On pourrait donc interpréter le mélange de fossiles marins et d'animaux terrestres et d'eau douce actuels, typique des rustiques figulines, comme le fruit d'une conception écologique cohérente mais faussée par un a priori malheureux : Palissy affirme que le continent produit "aussi bien des poissons armés comme la mer" et il "le prouve par les coquilles pétrifiées lesquelles on trouve en plusieurs endroits par milliers et millions...". On doit donc lire que, pour lui, les "coquilles de poissons" de Venteuil, "semblables à celles de la mer Océane", ne sont pas considérées comme marines.

On peut opposer cette attitude singulière, contraire à celle des Anciens (Aristote, etc.) en ce qui concerne les huitres et autres coquilles fossiles péri-méditerranéennes, au bon sens pénétrant dont il fait preuve dans l'interprétation des fossiles de groupes disparus comme les restes d'anciens êtres vivants.

En fait, l'assemblage d'animaux proposé pour la décoration de son "jardin délectable" montre qu'il s'agit simplement d'une conception pré-écologique, essentiellement intuitive : voulant imiter la nature, Bernard Palissy réunit des éléments écologiquement incompatibles, aussi bien sur le plan climatique que sur celui, plus fondamental, de la salinité des eaux : des coquilles, toutes marines, et des grenouilles, tortues, crabes (chancres), écrevisses, coraux, serpents, lézards, insectes, etc.

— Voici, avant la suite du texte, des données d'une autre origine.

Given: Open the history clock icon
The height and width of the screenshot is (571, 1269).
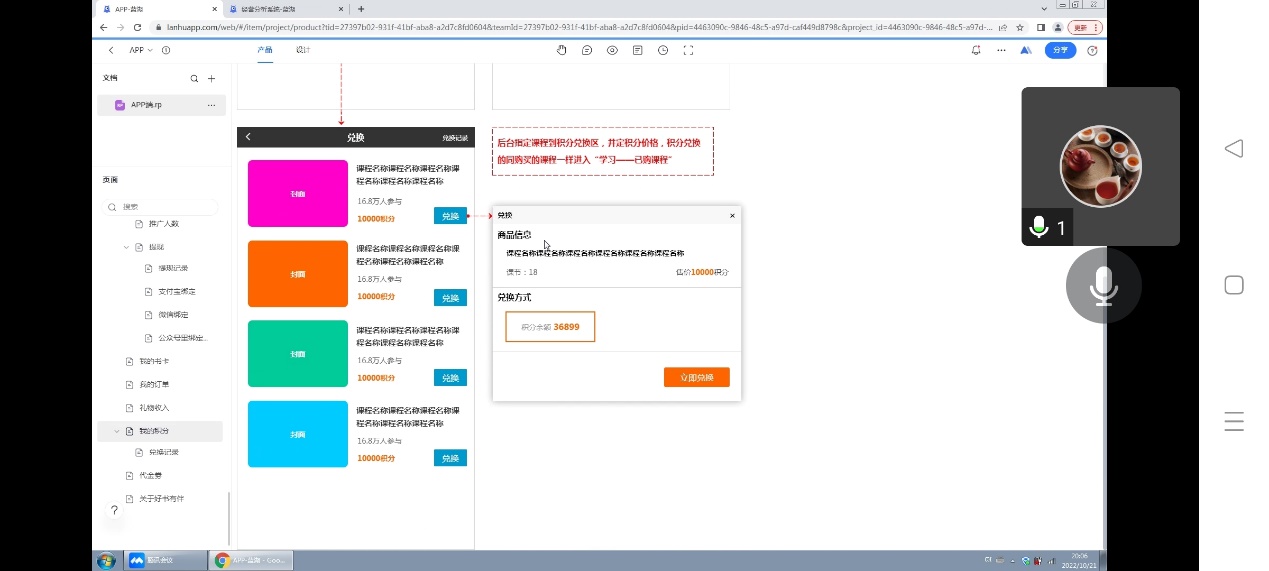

Et pourtant, on peut aussi sourire à l'idée que Palissy vient d'être justifié, paradoxalement, par les observations écologiques les plus récentes. En Afrique, il existe bien des lacs intracontinentaux, actuels et quaternaires, dont la faune marine (= thalassique = lagunaire), à Cardiums, Potamides et Foraminifères, vit dans des eaux salées sans relations génétiques avec le domaine marin, à des centaines de kilomètres de la Méditerranée (cf. Plaziat, 1982, 1990). Mais bien entendu, la modernité de Bernard Palissy ne saurait être fondée sur une telle coïncidence ; c'est la sûreté de son intuition à propos de l'origine biologique des fossiles qui reste son plus éminent titre de gloire dans le domaine paléontologique.

Références.

  1. Ellenberger F. (1988). Histoire de la Géologie, t.1. Petite collection d'histoire des Sciences. Technique et documentation-Lavoisier, Paris 352 p., 12 fig.

  2. Faujas de Saint-Fond et Gobet. (1777). Les oeuvres de Bernard Palissy revues sur les exemplaires de la bibliothèque du roi, avec des notes et des additions. Ruault, Paris, 734 p.

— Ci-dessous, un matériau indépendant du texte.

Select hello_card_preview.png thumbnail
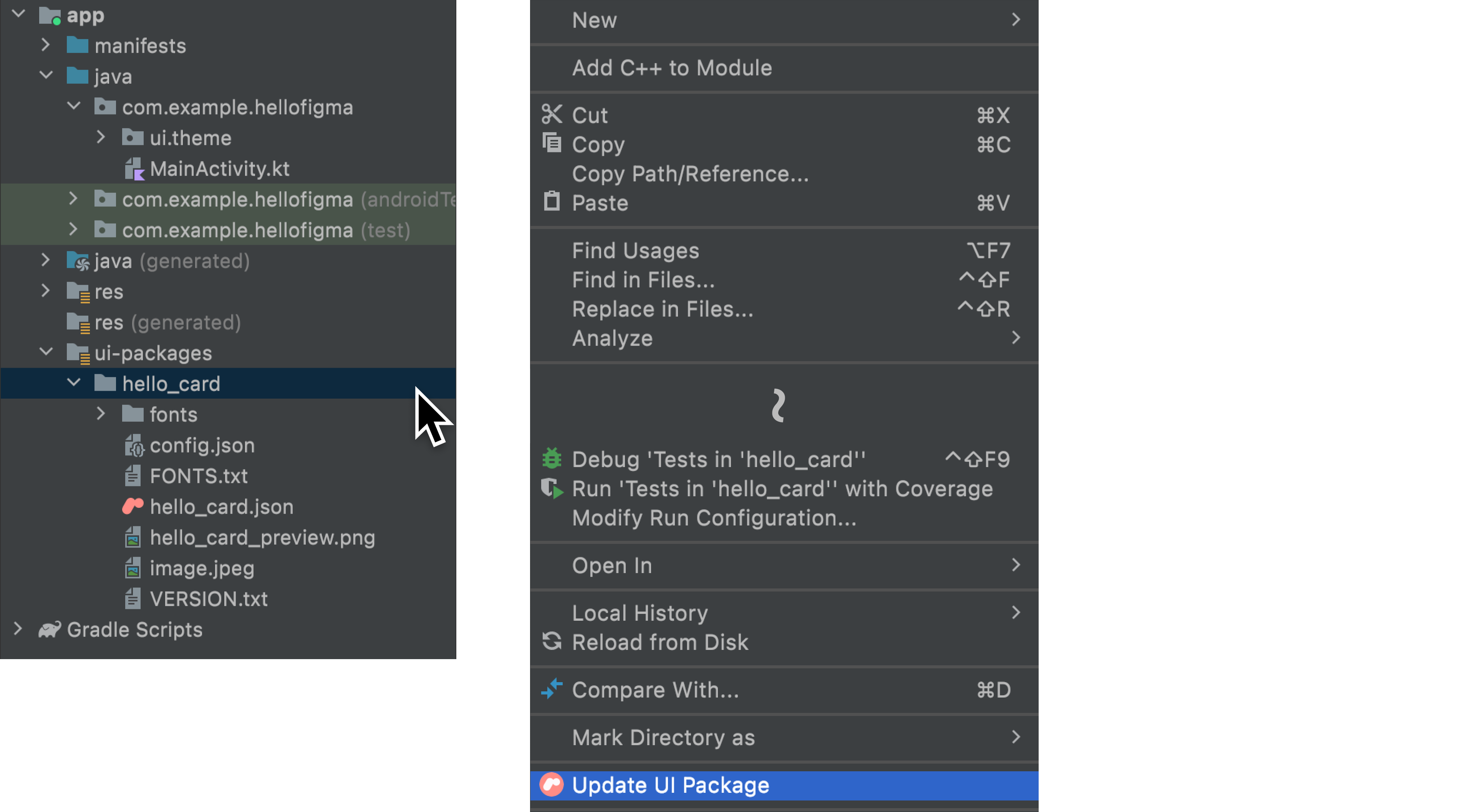click(x=133, y=537)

  3. Fontenelle B. de- (1720). Résumé du mémoire de Réaumur sur les coquilles fossiles de Touraine. Hist. Acad. Roy. Sc, p.5-6.

  4. Gibbon A. (1986). Céramiques de Bernard Palissy. Ed. Garamont, Librairie Séguier-Vagabondages, Paris, 133 p., 104 fig.

  5. La Rocque A. (1969). Bernard Palissy in Schneer C.J. (éd.), Toward a history of geology. Proc. New-Hampshire inter-disciplinary conf. on the History of Geology, 1967. M.I.T. press, p.226-241, 1 fig.

  6. Leroux D. (1927). La vie de Bernard Palissy. Librairie Ancienne Honoré Champion, Paris, 129 p., 5 pl.

  7. Palissy B. (1563). Recepte véritable par laquelle tous les hommes de la France pourront apprendre à multiplier et augmenter leurs thresors ... demeurant en la ville de Xainctes. Barthélémy Berton, 130 p.

  8. Palissy B. (1580). Discours admirables, de la nature des eaux et fontaines ... des pierres, des terres ... le tout dressé par dialogues esquels sont introduits la Théorique et la Practique. Chez Martin le Jeune, à l'Enseigne du Serpent, devant le Collège de Cambrai, Paris, 399 p.

  9. Plaziat J.C. (1982). Introduction à l'écologie des milieux de transition eau douce-eau salée pour l'identification des paléoenvironnements correspondants. Critique de la notion de milieux margino-littoraux. Mém. Soc. géol. France, 144, p.187-206, 1 tabl., 8 fig.

  10. Plaziat J.C. (1991). Paleogeographic significance of the Cardium, Potamids and Foraminifera living in intra-continental salt-lakes of North Africa (Sahara Quaternary, Egypt Présent Lakes) in Kogbe C. & Lang J. (eds) : African continental Sédiments, Journ. of African Earth Sciences, 1.10, 3 fig., sous presse.